TT: What are some of the challenges you’ve encountered with this setup?

KI: There’s less environmental control than there is in the lab. Sometimes the technology may not work, and we have to find a way to troubleshoot it quickly. I remember one of the times—even though our fNIRS device doesn’t need Wi-Fi, we still used a hot spot to magnify the signal. We had put it on the ground to make sure that nobody would touch it. But we didn’t know that the metal table that we were provided at the fair actually blocked some of this signal!

And there are other challenges. Kids will just run into our booth. And parents really want to take pictures. So we have ways of managing that. Even though we’re doing this in the wild, and we want some of this activity, the kids still have to have an environment in which they can do the task. That’s also forced us to come up with a task that can engage kids well.

TT: Have you had any other surprises, running your experiments in such an unusual place?

KI: One of the more popular foods at the fair this year was pickle pizza, and the line ran in front of our booth. So we would talk to parents while they’re waiting in line, like, “Would you and your kids be interested in doing a study while you’re waiting there for 30 minutes? Might as well.”

TT: You never know where you’re going to get your next participants.

KI: You never know.

Photograph of Ka Ip’s staff in their booth at the Minnesota State Fair.
Community science: Because families from many backgrounds attend the state fair, Ip and his colleagues are able to collect data from a diverse population.

TT: What do you say to people who are skeptical of the quality of data you can get under such circumstances?

 KI: For skeptics of data quality, I’d emphasize that while naturalistic settings require more sophisticated preprocessing (e.g., motion correction and artifact removal), the quality can still be quite robust if those steps are done carefully. Our lab is also very interested in this data quality question, and we are currently running additional experiments to compare the data quality between in-lab versus in-the-wild environments. This will help us better understand how robust fNIRS data is under different conditions and how we might refine our methods in the future.

TT: What advice do you have for other neuroscientists who may be interested in bringing their research out of the lab?

KI: Really try to do research outside of your comfort zone. I don’t think a lot of people are trained like that—I wasn’t. But sometimes you just have to get messy. You have to really think about what science looks like when it is not in a super controlled environment, and try doing it in the wild.

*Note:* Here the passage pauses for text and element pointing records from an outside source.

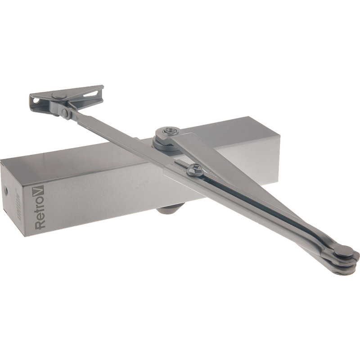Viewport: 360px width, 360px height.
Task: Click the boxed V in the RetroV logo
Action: (38, 191)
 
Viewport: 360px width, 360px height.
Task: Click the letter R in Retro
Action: (40, 224)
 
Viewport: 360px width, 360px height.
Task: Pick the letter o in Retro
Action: (39, 201)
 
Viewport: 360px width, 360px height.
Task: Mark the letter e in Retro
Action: (40, 216)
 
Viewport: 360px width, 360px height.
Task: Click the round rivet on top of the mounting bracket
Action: (58, 95)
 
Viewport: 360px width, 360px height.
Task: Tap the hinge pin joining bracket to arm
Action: (66, 112)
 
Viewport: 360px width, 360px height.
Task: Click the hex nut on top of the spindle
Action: (169, 131)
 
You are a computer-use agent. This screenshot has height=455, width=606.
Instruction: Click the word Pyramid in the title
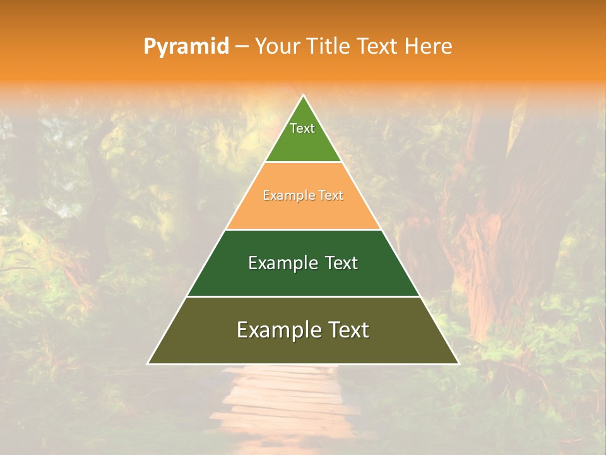[186, 47]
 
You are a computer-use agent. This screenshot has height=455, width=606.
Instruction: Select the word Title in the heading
[329, 47]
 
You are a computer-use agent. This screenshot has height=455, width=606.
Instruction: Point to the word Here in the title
[429, 47]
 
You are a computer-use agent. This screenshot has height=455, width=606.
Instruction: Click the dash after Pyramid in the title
[242, 47]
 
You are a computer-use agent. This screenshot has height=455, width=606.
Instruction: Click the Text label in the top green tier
[302, 128]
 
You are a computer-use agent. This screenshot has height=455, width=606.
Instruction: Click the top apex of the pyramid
[303, 96]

We have been studying executive function in the same way for many years. We need to think outside of the box, because, if not, we will keep on finding things that may disadvantage already marginalized communities. For anyone interested, we’re happy to share more about our protocol and materials.

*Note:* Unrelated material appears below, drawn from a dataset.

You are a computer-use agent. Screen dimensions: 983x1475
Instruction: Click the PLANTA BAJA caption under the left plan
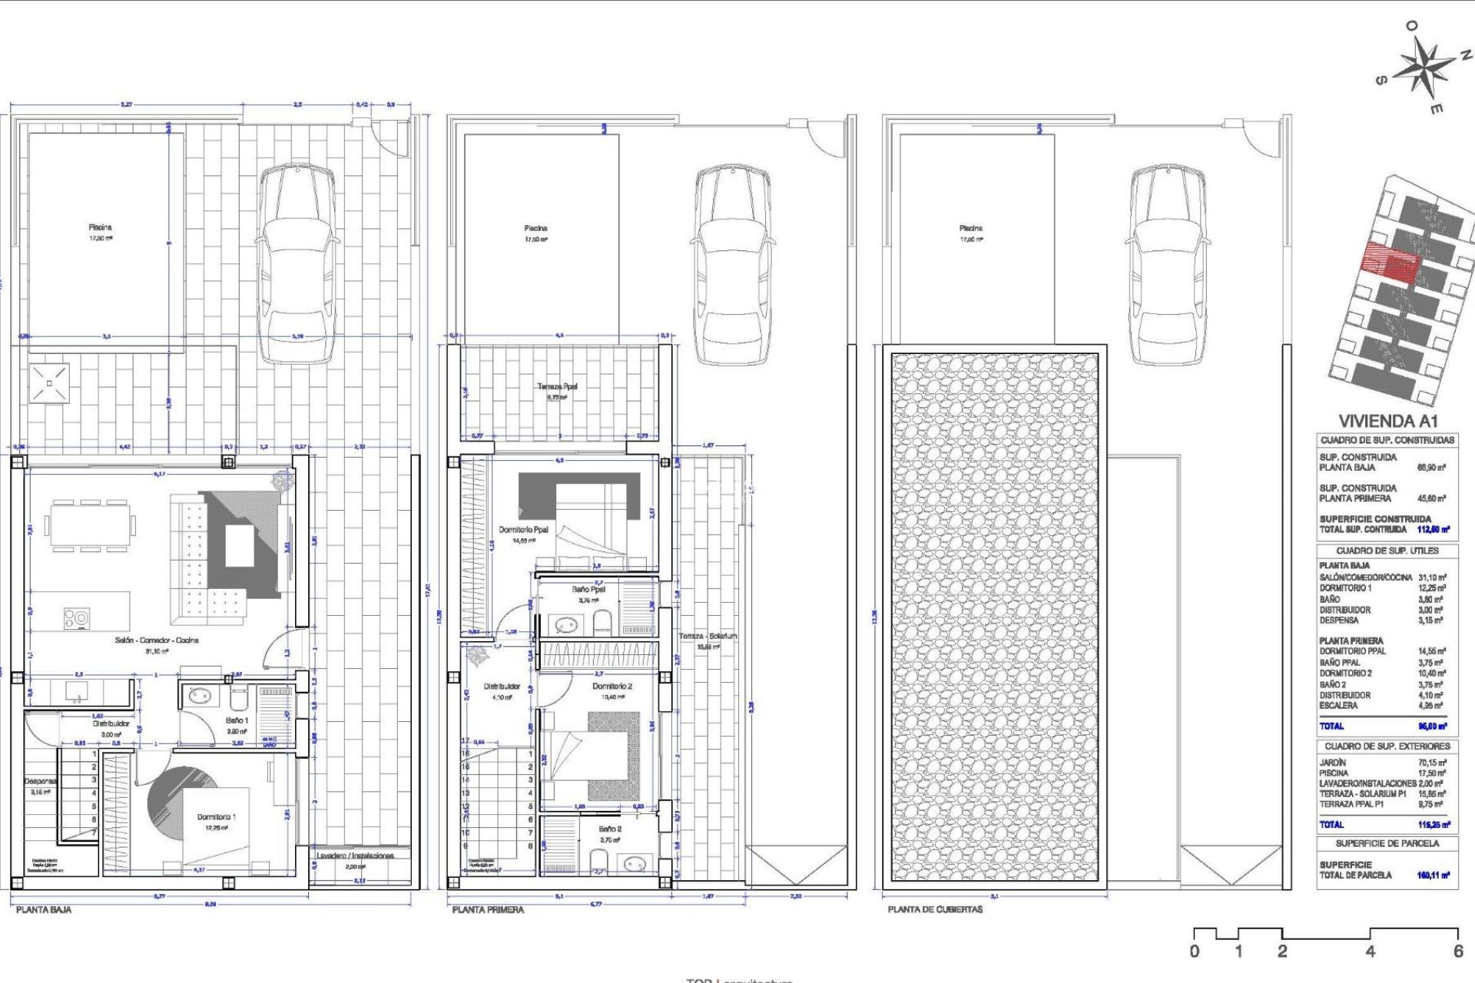tap(44, 909)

TT: What’s next for this project?

KI: We are really excited, because this is the first time we did this at the state fair. We only picked up five shifts, but the state fair allows you to do 21 shifts if you want, so there’s potential for collecting a lot more data next year.

For our methodological paper, we want to look at comparing this task for kids in the lab environment versus this task for kids in this chaotic, naturalistic environment. We want to see what the signal looks like, what the performance looks like, and whether we can bring the science to community settings, which has a lot of potential for diversifying the sample and thinking about collecting data in a more naturalistic environment. And because this device is completely wireless, we can do experiments in which kids can be standing up and running around.